From among these compiled mantras, those various mantras which are meant to benefit, and which don’t overlap with wrathful magical activities of suppressing, killing, and casting out, and so on, are said to be appropriate for everyone to use. Still, it’s important and absolutely necessary that those who put the science of mantra healing into practice obtain a reading transmission either directly from the author or from a master in whom an unbroken lineage of transmissions for the respective collection of mantras resides.

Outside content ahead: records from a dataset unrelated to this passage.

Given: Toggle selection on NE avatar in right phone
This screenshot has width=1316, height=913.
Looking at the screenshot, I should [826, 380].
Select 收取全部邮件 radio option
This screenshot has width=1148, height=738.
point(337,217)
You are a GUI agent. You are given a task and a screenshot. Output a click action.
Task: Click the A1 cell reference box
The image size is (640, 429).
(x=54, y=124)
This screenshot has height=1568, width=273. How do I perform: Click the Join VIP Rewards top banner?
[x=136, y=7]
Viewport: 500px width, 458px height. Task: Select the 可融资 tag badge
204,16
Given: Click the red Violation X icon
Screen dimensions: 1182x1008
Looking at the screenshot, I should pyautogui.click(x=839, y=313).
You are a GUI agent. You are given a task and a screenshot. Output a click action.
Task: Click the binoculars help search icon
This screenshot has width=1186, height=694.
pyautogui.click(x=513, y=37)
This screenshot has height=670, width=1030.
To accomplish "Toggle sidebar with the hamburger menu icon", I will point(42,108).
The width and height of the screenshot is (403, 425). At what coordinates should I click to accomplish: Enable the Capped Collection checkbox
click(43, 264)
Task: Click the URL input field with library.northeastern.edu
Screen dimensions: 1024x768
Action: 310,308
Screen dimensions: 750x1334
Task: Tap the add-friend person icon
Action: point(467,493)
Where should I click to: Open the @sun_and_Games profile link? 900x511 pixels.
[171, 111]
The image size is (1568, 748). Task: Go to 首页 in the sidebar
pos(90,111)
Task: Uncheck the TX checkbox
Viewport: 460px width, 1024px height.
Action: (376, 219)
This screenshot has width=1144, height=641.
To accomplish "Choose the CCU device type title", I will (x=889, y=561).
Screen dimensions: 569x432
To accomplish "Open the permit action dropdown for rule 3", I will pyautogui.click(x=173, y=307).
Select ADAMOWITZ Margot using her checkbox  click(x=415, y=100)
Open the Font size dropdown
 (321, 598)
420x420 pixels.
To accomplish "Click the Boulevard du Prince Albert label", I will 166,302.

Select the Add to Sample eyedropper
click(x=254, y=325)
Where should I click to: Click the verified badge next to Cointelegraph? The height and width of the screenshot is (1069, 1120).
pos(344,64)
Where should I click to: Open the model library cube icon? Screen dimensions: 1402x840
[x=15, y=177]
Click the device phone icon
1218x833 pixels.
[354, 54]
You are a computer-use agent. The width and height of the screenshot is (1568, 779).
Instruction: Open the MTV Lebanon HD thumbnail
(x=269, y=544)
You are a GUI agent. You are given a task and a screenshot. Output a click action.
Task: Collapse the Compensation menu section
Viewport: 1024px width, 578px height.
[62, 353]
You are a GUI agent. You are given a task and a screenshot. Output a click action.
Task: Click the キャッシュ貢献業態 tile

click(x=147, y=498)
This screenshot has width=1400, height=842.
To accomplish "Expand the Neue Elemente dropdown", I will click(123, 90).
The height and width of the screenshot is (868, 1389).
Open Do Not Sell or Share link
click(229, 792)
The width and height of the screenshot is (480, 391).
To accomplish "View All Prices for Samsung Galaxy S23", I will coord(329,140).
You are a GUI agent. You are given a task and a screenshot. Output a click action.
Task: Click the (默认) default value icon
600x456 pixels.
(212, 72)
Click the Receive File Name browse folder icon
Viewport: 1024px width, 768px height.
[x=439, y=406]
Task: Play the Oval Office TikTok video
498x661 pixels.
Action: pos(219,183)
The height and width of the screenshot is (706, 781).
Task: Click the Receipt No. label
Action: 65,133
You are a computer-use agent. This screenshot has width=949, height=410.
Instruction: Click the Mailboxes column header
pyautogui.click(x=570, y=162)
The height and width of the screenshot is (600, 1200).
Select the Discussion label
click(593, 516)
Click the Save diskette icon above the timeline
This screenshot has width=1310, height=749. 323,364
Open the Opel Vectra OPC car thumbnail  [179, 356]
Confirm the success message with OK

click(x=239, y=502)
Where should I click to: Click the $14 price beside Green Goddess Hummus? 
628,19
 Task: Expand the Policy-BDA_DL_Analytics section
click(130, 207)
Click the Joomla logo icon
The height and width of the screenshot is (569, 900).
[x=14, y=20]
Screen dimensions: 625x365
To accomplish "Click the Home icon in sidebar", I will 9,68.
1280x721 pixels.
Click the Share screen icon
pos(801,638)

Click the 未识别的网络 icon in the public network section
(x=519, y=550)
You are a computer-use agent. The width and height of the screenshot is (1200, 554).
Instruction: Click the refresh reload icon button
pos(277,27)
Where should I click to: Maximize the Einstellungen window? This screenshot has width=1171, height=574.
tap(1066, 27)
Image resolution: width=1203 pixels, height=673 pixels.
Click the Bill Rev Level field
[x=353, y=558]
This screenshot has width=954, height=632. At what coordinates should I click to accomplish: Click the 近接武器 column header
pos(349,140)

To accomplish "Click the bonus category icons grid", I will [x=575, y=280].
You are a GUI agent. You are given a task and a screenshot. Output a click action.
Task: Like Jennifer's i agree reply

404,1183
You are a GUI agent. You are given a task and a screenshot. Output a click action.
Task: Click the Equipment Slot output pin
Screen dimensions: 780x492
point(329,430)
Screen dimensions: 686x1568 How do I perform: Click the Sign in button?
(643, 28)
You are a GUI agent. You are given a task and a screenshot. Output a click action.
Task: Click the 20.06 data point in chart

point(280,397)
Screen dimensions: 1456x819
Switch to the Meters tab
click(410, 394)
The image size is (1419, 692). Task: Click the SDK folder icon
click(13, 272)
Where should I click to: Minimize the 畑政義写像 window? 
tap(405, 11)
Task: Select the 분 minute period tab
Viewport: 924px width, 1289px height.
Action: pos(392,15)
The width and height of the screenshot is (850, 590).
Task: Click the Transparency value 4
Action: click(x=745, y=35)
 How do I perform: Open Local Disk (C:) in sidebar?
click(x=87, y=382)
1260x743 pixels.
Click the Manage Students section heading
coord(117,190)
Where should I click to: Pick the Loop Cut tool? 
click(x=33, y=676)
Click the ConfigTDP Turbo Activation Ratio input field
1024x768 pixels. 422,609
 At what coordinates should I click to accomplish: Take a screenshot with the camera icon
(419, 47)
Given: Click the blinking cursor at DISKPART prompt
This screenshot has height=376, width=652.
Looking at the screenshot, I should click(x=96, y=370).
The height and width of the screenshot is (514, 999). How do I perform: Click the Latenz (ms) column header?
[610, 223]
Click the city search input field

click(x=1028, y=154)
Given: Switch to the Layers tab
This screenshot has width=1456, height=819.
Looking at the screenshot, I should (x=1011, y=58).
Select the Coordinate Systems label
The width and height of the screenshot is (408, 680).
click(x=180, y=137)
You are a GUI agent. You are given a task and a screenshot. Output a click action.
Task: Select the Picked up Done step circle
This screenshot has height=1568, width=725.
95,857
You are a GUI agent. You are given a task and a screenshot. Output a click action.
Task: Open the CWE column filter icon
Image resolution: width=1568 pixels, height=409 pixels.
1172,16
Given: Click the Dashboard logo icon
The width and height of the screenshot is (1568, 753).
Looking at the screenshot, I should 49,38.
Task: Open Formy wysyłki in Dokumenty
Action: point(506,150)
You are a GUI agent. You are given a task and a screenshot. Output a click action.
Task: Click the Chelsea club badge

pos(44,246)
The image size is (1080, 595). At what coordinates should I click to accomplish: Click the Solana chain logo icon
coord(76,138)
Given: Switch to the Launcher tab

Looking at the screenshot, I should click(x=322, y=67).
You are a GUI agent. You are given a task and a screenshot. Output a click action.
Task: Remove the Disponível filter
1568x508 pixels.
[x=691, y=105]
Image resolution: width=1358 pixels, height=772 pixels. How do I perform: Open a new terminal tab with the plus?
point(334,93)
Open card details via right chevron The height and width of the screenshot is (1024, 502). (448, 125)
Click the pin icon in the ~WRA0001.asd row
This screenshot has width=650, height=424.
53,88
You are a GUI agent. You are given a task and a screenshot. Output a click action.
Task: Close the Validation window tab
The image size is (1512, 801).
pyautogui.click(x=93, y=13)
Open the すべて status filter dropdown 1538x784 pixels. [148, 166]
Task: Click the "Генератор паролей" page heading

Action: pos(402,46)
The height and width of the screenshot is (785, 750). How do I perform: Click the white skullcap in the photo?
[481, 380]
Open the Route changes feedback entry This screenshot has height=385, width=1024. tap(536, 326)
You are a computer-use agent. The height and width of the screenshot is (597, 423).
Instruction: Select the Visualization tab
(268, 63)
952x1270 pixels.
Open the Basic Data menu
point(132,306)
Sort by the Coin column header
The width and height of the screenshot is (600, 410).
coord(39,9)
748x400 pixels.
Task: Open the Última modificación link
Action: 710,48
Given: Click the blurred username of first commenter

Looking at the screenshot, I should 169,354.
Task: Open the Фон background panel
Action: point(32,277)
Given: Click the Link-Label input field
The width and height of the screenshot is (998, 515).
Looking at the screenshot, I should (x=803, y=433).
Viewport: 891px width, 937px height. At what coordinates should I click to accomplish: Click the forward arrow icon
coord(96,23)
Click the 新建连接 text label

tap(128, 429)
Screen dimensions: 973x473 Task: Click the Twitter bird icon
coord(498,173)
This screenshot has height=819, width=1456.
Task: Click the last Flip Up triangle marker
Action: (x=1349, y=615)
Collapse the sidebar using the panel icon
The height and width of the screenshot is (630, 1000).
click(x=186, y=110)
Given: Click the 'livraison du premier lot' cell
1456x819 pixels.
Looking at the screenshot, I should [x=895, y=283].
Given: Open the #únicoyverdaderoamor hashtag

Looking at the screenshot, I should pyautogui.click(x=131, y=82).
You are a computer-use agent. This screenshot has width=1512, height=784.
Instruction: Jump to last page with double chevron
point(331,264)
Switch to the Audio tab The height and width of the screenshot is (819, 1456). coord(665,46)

If one does this, one will surely and necessarily manifest results as is taught in the texts of the tradition.

Finally, my hope for my respected student Nyida is as follows: that as before, he will conduct research uninterruptedly into Tibetan traditional medicine, and that in particular, he will be inspired to work hard to once again restore inner, ‘direct seeing’ lineage practices of Tibetan medicine which have deteriorated, such as acupuncture, from decline.

Prayer:

By the compassion of the Medicine Guru Buddha (i.e. the Sugata guru, or enlightened lama who ‘has gone to bliss’)
By the truth of the sage Yuthok
By the magical power of all the classes of oath-bound medical protectors
May all your planned projects be accomplished!

Composed in Rome, the Italian capital, in the year of the male water horse in the seventeenth Tibetan cycle, or June 25th 2002, by someone still sick with stupidity and ignorant confusion, to whom the Panchen Ertini, the manifest-display emanation of the Lord of the Pure-Land of Sukhavati Amitabha, the victory-banner of the Dharma, and so on, and some other holy beings, gave the name Gojo Wangdu (go ‘jo dbang dus).”